Using REMs and taking into account both 3-month and 1-year time points, we found that after adjusting for sex, age, ethnicity and parental asthma, there were notable differences for post-natal sCD14 levels among CD14 genotypes at loci −4190 (P=0.002), −1720 (P<0.0001) and −260 (P=0.0003) (Figure 3). Subjects who were homozygous for the T, A and C alleles at −4190, −1720 and −260, respectively, had decreased levels of sCD14 in their plasma compared to carriers of the other genotypes. Similar results have been observed in adolescent and adult subjects for CD14/−172012 and CD14/−260.4, 12, 13, 14 No association was found between CD14/−2838 and post-natal sCD14 levels. Haplotype analysis did not show any effect stronger than individual genotype data (data not shown).

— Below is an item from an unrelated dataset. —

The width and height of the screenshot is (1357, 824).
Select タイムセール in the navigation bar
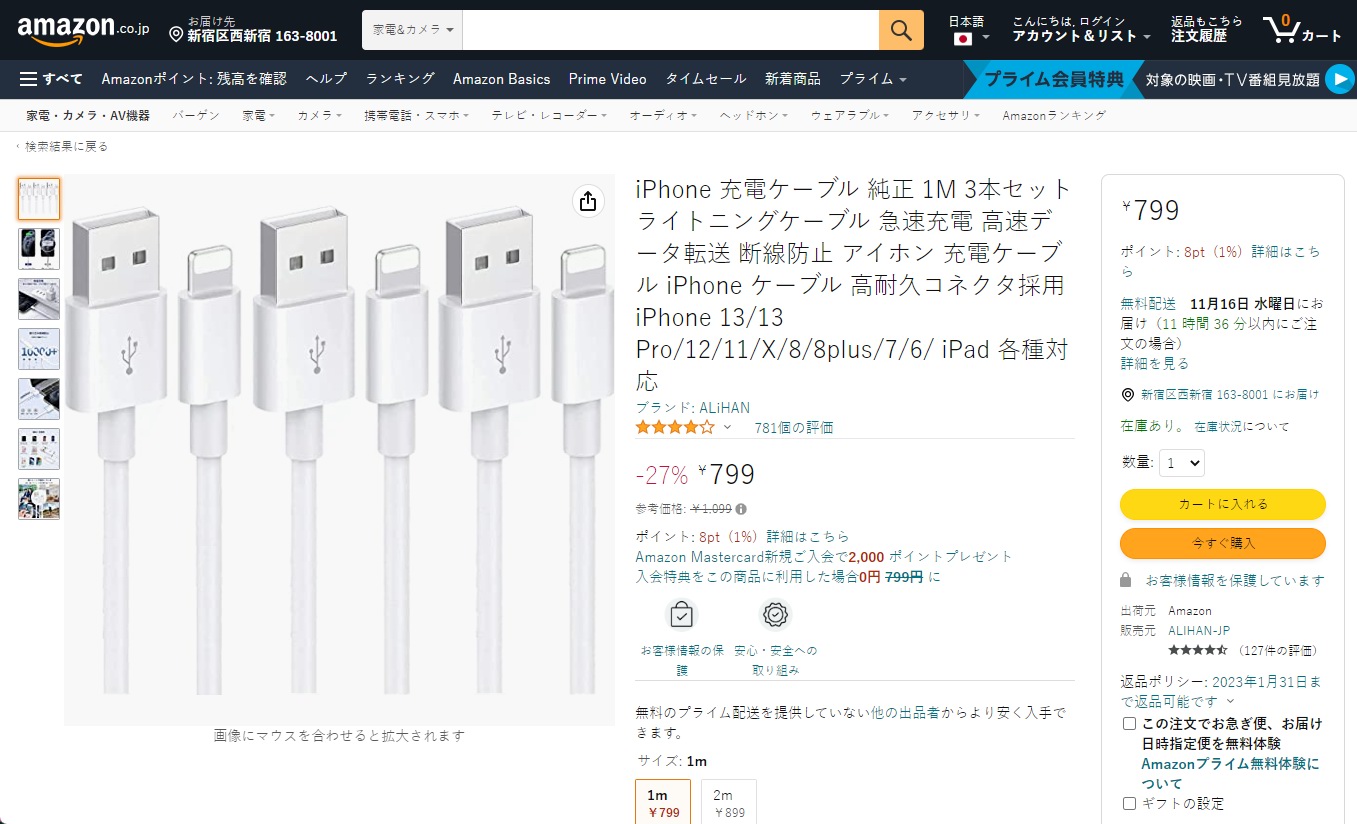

To determine how early in life these genetic effects occur, we tested the associations (using REMs) between these genotypes and sCD14 levels at 3 months of age and found significant effects for the SNPs at −1720 and −260 (P=0.006 and 0.0007, respectively), whereas the effect of CD14/−4190 was borderline (P=0.07). No association was found between CD14/−2838 and 3-month sCD14 levels. Altogether, these results indicate that the CD14 polymorphisms at the −1720 and −260 loci modulate expression of sCD14 in humans as early as 3 months of age.

Our finding of an association between CD14 genotypes and sCD14 levels at 3 months and 1 year, but not at birth, suggests that genetic control of sCD14 may be affected by developmental factors and/or by the post-natal environment, such as exposure to microbial products.15 Alternatively, an effect of genetic variation on sCD14 levels at birth might have been masked by some other determinants of sCD14 levels that are active in utero or during the birthing process. Our results cannot be due to confounding by maternal CD14 genotype since there was no association between maternal genotype and sCD14 levels at 3 months of age (CD14/−4190, P=0.7; CD14/−2838, P=0.8; CD14/−1720, P=0.15; CD14/−260, P=0.12).

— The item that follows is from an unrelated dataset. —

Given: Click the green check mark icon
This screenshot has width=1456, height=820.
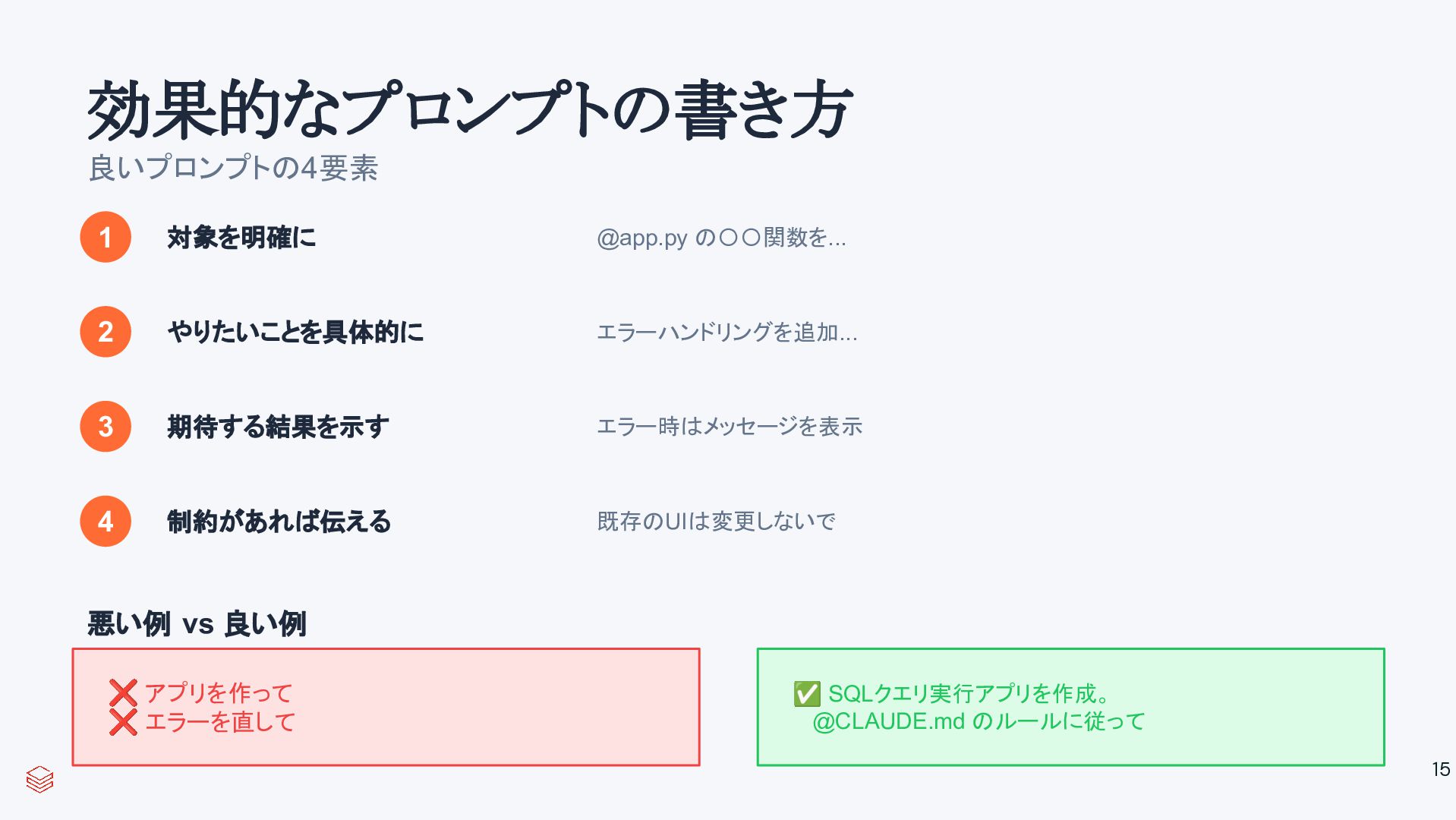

Functional studies have revealed a potential biologic mechanism for increased expression of sCD14 among carriers of the CD14/−260T allele. In separate in vitro studies, we found decreased affinity of DNA/protein interactions at the polymorphic Sp binding site with the T allele, which resulted in increased transcriptional activity of the CD14 promoter.16 This increased activity of the T allele was confirmed in this study as carriers of the CD14/−260T had higher levels of sCD14 at 3 months. Functionality of other CD14 polymorphic loci has not yet been demonstrated.

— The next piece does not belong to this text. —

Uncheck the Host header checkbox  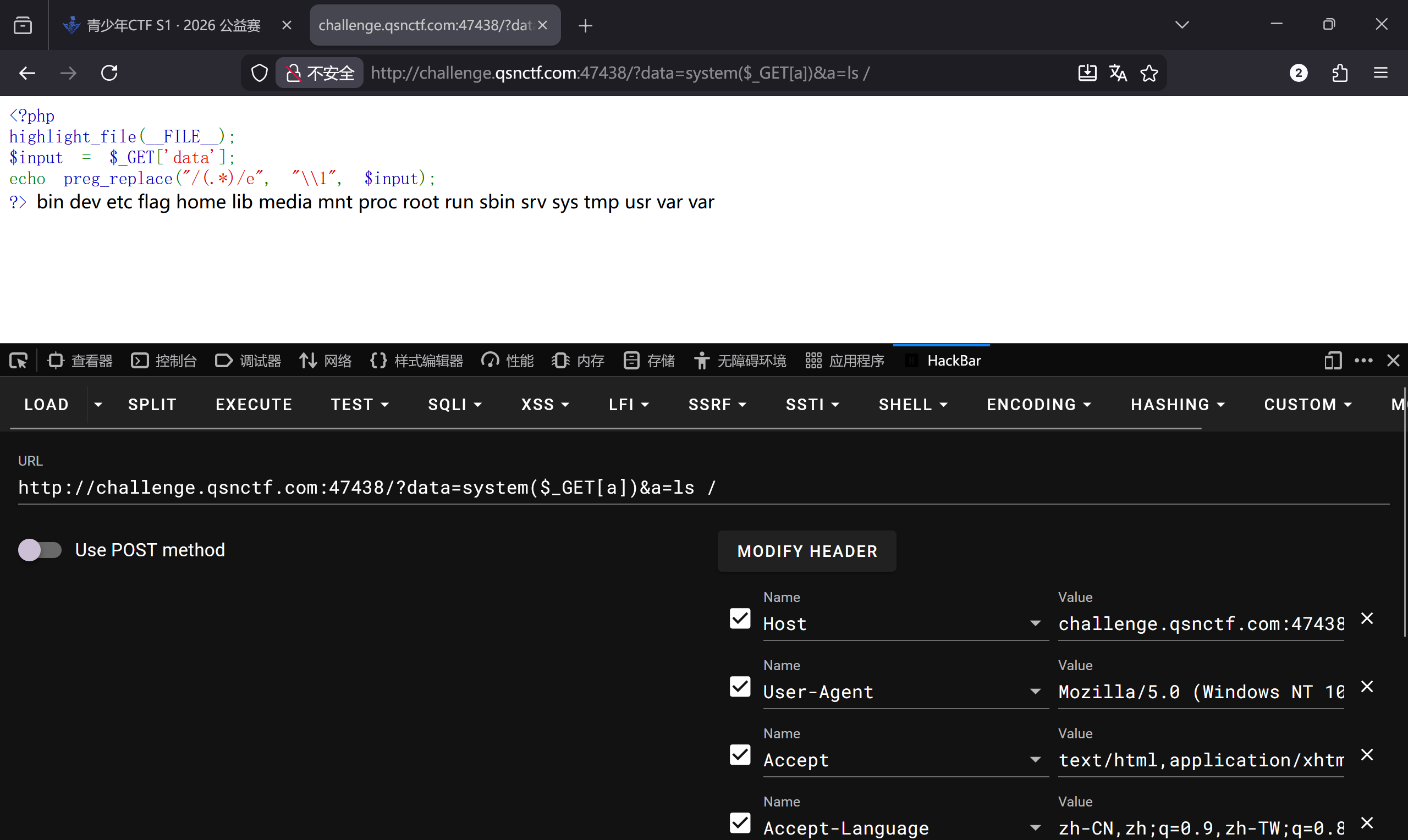(x=740, y=618)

In summary, we identified four tag SNPs in the CD14 gene and assessed the extent of LD among them in the non-selected Infant Immune Study population. We evaluated the association between sCD14 levels (birth, 3 months, 1 year) and the four tag SNPs by using longitudinal analysis. This study provides support for the notion that genetic variation in the CD14 gene affects sCD14 levels as early as 3 months of age.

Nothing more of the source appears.